:: Kutipan Pilihan ::

Tersebutlah Sanghyang Wenang yang merupakan seorang dewa senior dalam tradisi pewayangan jawa. Ia
dianggap sebagai leluhur Bathara Guru, pemimpin Kahyangan Suralaya. Ia sendiri
bertempat tinggal di Khayangan Awang-awang Kumitir. Kisah kehidupan Sanghyang
Wenang yang diangkat dalam pentas pewayangan antara lain bersumber dari naskah Serat
Paramayoga yang disusun oleh pujangga Ranggawarsita. Serat
Paramayoga merupakan karya sastra berbahasa Jawa yang isinya merupakan
perpaduan unsur Islam, Hindu, dan Jawa asli. Tokoh Sanghyang Wenang misalnya,
disebut sebagai leluhur dewa-dewa Mahabharata sekaligus keturunan dari Nabi
Adam. Sanghyang Wenang merupakan putra Sanghyang Nurrasa, putra Sanghyang
Nurcahya, putra Nabi Sis, putra Nabi Adam. Ia memiliki seorang kakak bernama
Sanghyang Darmajaka dan seorang adik bernama Sanghyang Pramanawisesa. Setelah
dewasa, Sanghyang Wenang mewarisi takhta Kahyangan Pulau Dewa dari ayahnya.
Sanghyang Wenang
dipuja bagaikan Tuhan oleh para penduduk Pulau Dewa yang saat itu kebanyakan
dari bangsa roh. Hal ini didengar oleh Nabi Sulaiman pemimpin Bani Israel. Para
pengikut Nabi Sulaiman mendesak supaya Sanghyang Wenang diberi hukuman. Nabi
Sulaiman pun mengirim panglimanya yang bernama Roh Sakar untuk menyerang Pulau
Dewa. Roh Sakar tiba di tujuannya. Namun
justru dirinya yang berhasil dikalahkan oleh Sanghyang Wenang. Roh Sakar
dikirim balik untuk mencuri rahasia kesaktian Nabi Sulaiman, yaitu Cincin
Maklukat gaib mukzizat pemberian Tuhan. Setelah berhasil mencuri cincin
tersebut, Roh Sakar kembali ke Pulau Dewa, namun cincin tercebur jatuh ke dasar
laut. Pulau Dewa tempat Sanghyang Wenang dipasangi tumbal oleh nabi Sulaiman, sehingga
meledak dan hancur menjadi pulau-pulau kecil. Sanghyang Wenang sendiri bahkan
sampai mengungsi ke dasar laut
Beberapa tahun kemudian setelah
Nabi Sulaiman meninggal, Sanghyang Wenang pun muncul kembali dan membangun
kahyangan baru di Gunung Tengguru. Sang Hyang Wenang Menikah dengan Dewi Sahoti (Dewi
Sati), putri Prabu Hari Raja dari negara Keling. Dari Perkawinan tersebut, ia
memperoleh lima putra, yang semuanya berwujud akyan (roh).

:::
:: Data yang Diberikan ::

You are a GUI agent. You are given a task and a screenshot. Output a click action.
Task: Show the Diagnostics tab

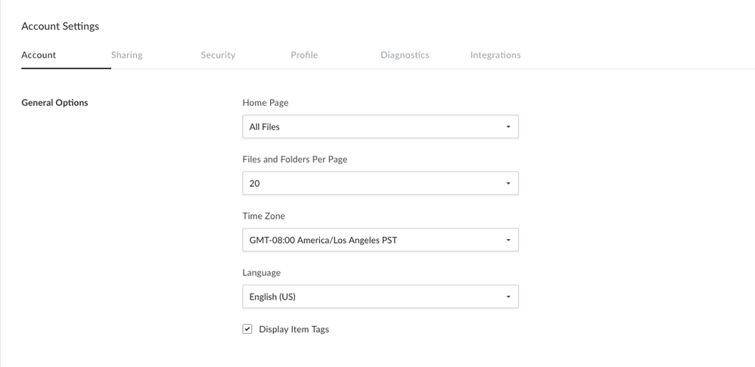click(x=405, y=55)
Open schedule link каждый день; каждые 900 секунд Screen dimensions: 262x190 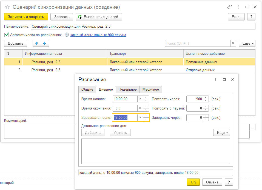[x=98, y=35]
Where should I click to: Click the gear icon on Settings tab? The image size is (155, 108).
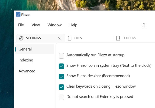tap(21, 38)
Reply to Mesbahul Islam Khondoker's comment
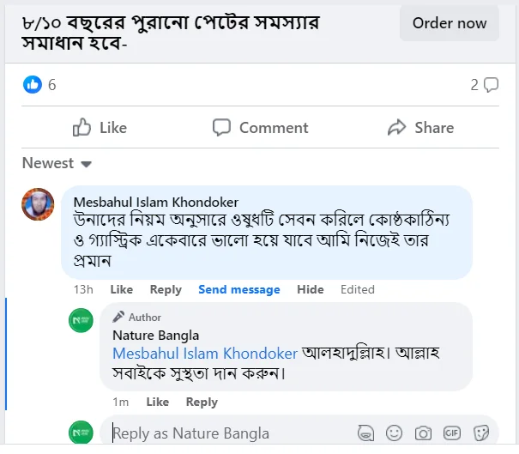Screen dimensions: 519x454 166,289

:::
:: Data yang Diberikan ::

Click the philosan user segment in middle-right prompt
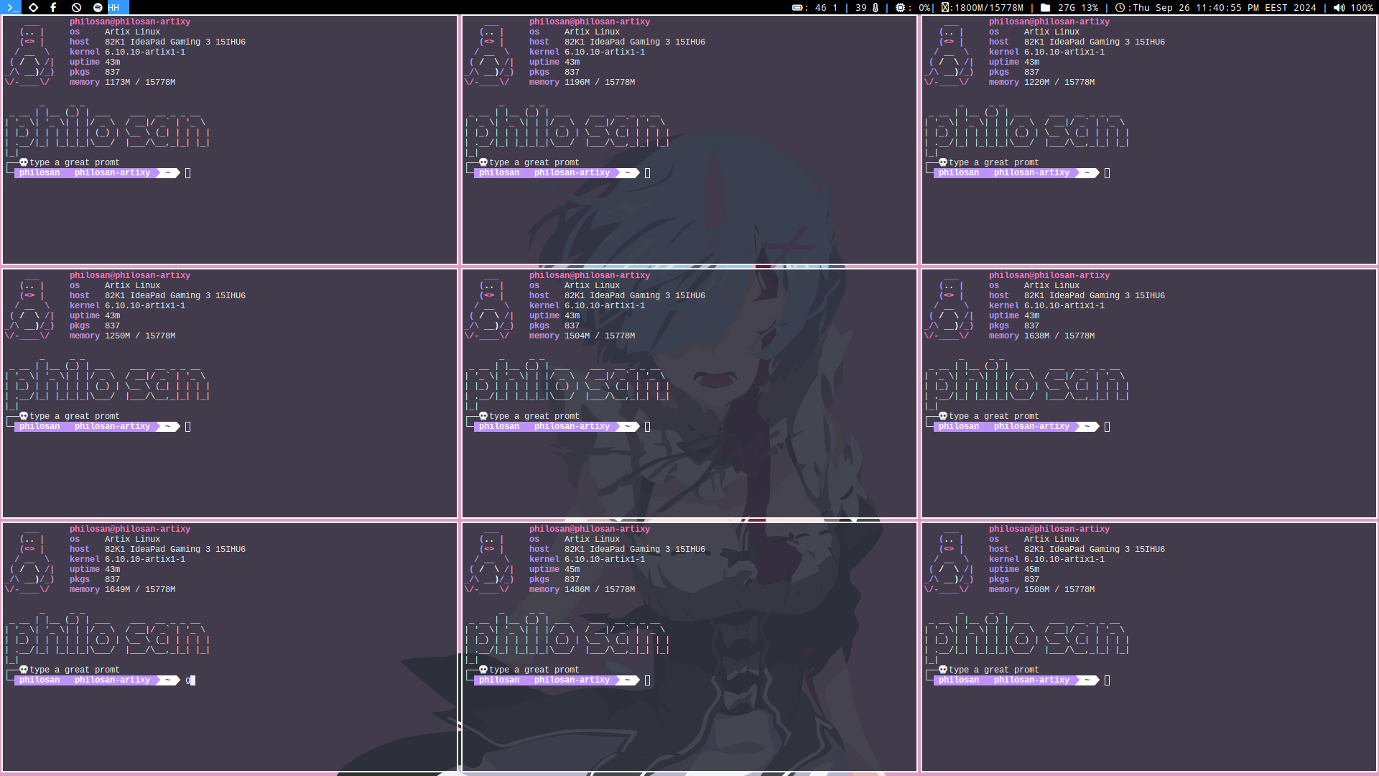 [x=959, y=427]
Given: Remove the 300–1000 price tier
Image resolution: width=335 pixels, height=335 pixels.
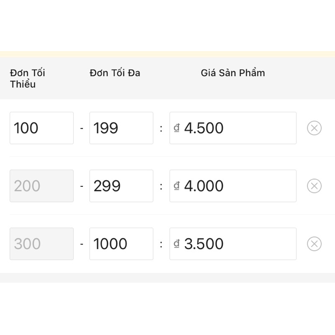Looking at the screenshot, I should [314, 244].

:::

Soal Latihan:
**1)** Menurut kutipan tentang Sanghyang Wenang, di mana ia membangun kahyangan baru setelah Nabi Sulaiman meninggal?
**2)** Lanjutkan kutipan tentang Sanghyang Wenang, mulai dari bagian setelah kalimat terakhirnya.

Kunci Jawaban:
**1)** Sanghyang Wenang membangun kahyangan baru di Gunung Tengguru.

**2)**
Anak mereka tersebut masing-masing bernama Sang Hyang Tunggal, Dewi Suyati,
Batara Nioya, Batara Herumaya, dan Batara Senggana.
Setelah dewasa, Sang
Hyang Tunggal tak berbeda dengan sang ayahnya. Sang Hyang Tunggal pun gemar
berkelana dan melakukan puja semedi, bertapa ditempat-tempat yang keramat pula
angker, dipuncak gunung yang teramat sunyi senyap atau didalam gua-gua yang
yang teramat gelap. Sanghyang Tunggal ingin sekali
memiliki anak yang bisa berbadan jasmani juga rohani, sehingga kelak bisa
menjadi pemimpin Triloka, atau tiga alam, yaitu alam atas, alam tengah, dan
alam bawah. Dengan demikian, para dewa tidak hanya memimpin bangsa roh saja,
tetapi juga mampu memimpin umat manusia seperti Nabi Suleman, tokoh yang telah
mengalahkan ayahnya. Maka, ia pun memutuskan untuk pergi bertapa demi mencapai
keinginan tersebut. Untuk selanjutnya, takhta Kahyangan Keling diserahkan
kepada Sanghyang Rudra yang kemudian bergelar Sanghyang Darmadewa.
Sanghyang Tunggal kemudian berpamitan kepada sang istri,
yaitu Dewi Darmani untuk pergi bertapa mewujudkan cita-citanya. Dewi Darmani
mengizinkan serta merelakan Sanghyang Tunggal jika harus menikah lagi demi
mendapatkan anak yang berbadan jasmani dan rohani. Sanghyang Tunggal pun
mengajak istrinya untuk berserah diri kepada Tuhan semoga mendapatkan jalan
yang terbaik. Setelah dirasa cukup, Sanghyang Tunggal lalu berangkat
meninggalkan Kahyangan Keling dan bertapa di tepi pantai dengan duduk di atas
batu karang
Tersebutkah raja roh berwujud kepiting dari Kerajaan Teleng samodra,
bernama Prabu Rekatatama. Ia memiliki seorang putri cantik bernama Dewi Rekatawati
yang telah bermimpi menikah dengan seorang dewa bernama Sanghyang Tunggal. Demi
untuk mewujudkan mimpi putrinya itu, Prabu Rekatatama pun berangkat mencari
keberadaan Sanghyang Tunggal. Prabu Rekatatama berhasil menemukan Sanghyang
Tunggal yang bertapa di tepi pantai. Ia berusaha membangunkan calon menantunya
itu namun tidak berhasil. Bahkan, daya perbawa Sanghyang Tunggal justru membuat
Prabu Rekatatama terlempar dan jatuh pingsan. Setelah sadar dari pingsan, Prabu
Rekatatama kemudian mengheningkan cipta, mengerahkan kesaktiannya untuk membawa
pergi Sanghyang Tunggal dengan cara gaib.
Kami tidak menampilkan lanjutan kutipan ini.